I knew, but I didn’t know that I knew. I knew that there was something ‘different’. In my own uneducated, illiterate, naïve, ignorant mind, Erica was just a pain in the butt at times. When she wasn’t in school, she would be right next to me when I would be on the phone or visiting with a friend or family member. Right there, making every attempt to fit in to ‘my world’. As early as 5 years old, she would want to take part in my relationships with other people and I pushed her away. I set her up. I cherished her when I discovered she was a girl. She was so affectionate, loving and receptive to me. Our bond was so strong, it was lethal at times. My relationship with her was like night and day compared to Bryan. He just played. He was a boy. Although I had no brothers or experience with boys, he was easy to raise. It just came natural with him. Then, once I had Lindsay, I was convinced that my thoughts about Erica were spot on. Everybody else was in agreement with me, so how could I be wrong? She must have been like her father, because she certainly wasn’t anything like me or my family. (When I divorced him when Erica was 5, he turned his back on her and her brother).
But, when Erica was about 6 or 7, things started changing with her. She wouldn’t play with the other kids. She only wanted to hang out with me. I didn’t think it was normal. I wasn’t raised that way. I didn’t have the education for raising children. I didn’t know what to do. She would make every attempt to be involved in my conversations. She would try to finish my stories when I would be talking. She was wise beyond her years. I was oblivious. I didn’t know. I didn’t know how to “feed” her. I only thought that if I bought her books, then that would help alleviate some of the ‘clinginess’. It did. Her imagination was sparked. Seeds were planted, and they grew. At times, she was incapable of distinguishing reality from fantasy. Her dreams became her reality. She believed with all she was made of some of the stories she would tell. Until she was 17 years old, and ran from home for the very last time, she was ‘stuck’ in a world where she didn’t know reality from fantasy.
Once she left home, we seemed to get along much better. She was around people who really didn’t know her or have the same investment as I did. They were able to process her much different than I. She always thought that she could help people. She would counsel people when they were struggling. She even tried doing that with me. It just didn’t work with me because her immaturity would inevitably come through, and reality came into being. She would get frustrated with me. I wasn’t receptive to her ‘armchair’ psychology.

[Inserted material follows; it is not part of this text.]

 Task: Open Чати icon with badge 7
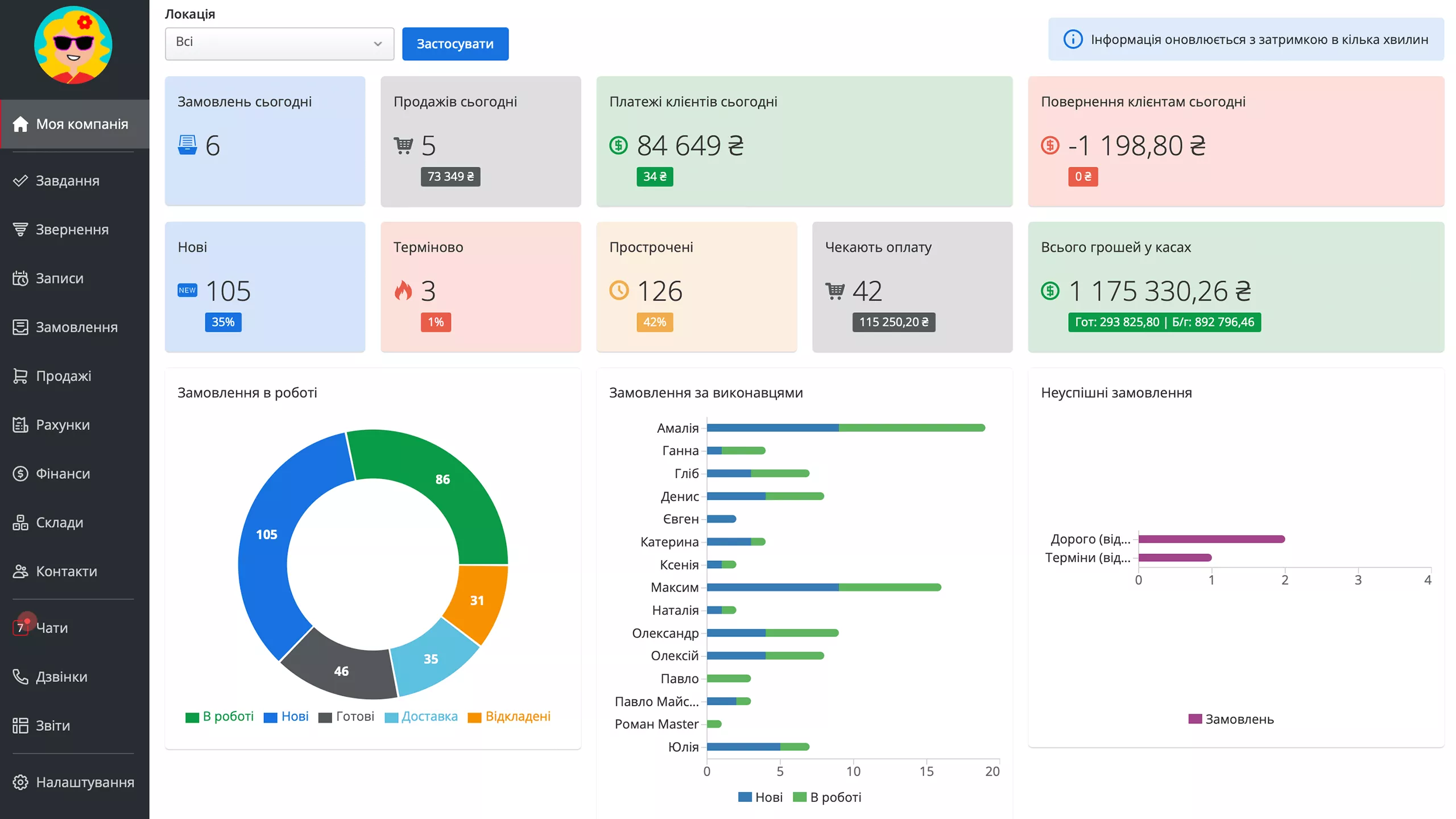tap(20, 628)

But, as she matured and refined her talent, she had a following of several thousand people who found her fascinating. People throughout the world who she was able to talk with on the phone, advise, cry with, and ultimately help. I put this in the back of my mind and was in denial until now. I shut down her Facebook with several thousand friends and followers. I didn’t want these people to remember the “Erica” that I didn’t know. She was gifted. She had a craving to learn. She started at just 4 or 5 years old to learn. I always told her that she could be whatever she wanted. I just was incapable of recognizing certain qualities and gifts that she had. She wanted to be a journalist. Then she wanted to be a lawyer. She would have been excellent at both professions. Ultimately, they bored her. What was her ‘God given’ gift? Psychiatry. That was her niche. She had a way of talking to people that was soothing, gentle, yet brutally honest that got their attention and would be able to help them. Much of what she learned was through life experiences, the classes she took at UC Davis, the books (100’s of them), and soaking up every single word, thought and conversation she could absorb while growing up. Had she finished, she would have been very successful in that field. She finally discovered her true calling.
I’m proud of the fact that so many people were helped and touched by her life.
While pregnant and raising our children, we always feel that WE’RE the ones who are teaching, when in reality, if we were to stop and access the situation, our children are teaching us.
God blesses us with these precious souls to love, cherish and nourish. I know that I failed in so many ways while I was raising her, but I also know that I taught her much more than I’ll ever know.
So many times, she would call me, tell me how she respected me, and my opinion and ask me for help on something. I really must remember those times more often.
If you have children, please pay attention to their interests. If they’re immoral, wrong or illegal, refocus them. If you don’t know how, learn. Get the help you need to help your children. Knowledge is POWER. Not just for you, but for them as well.
Just because we produce a child, it grows inside of us, doesn’t mean that we can do whatever we feel is in their best interest. Often times, we need to learn what ‘best interest’ really means. Every child has their own individual thoughts. They don’t always think the same way we do, or the way most people we know. Sometimes they’re an entity all of their own. Think about that.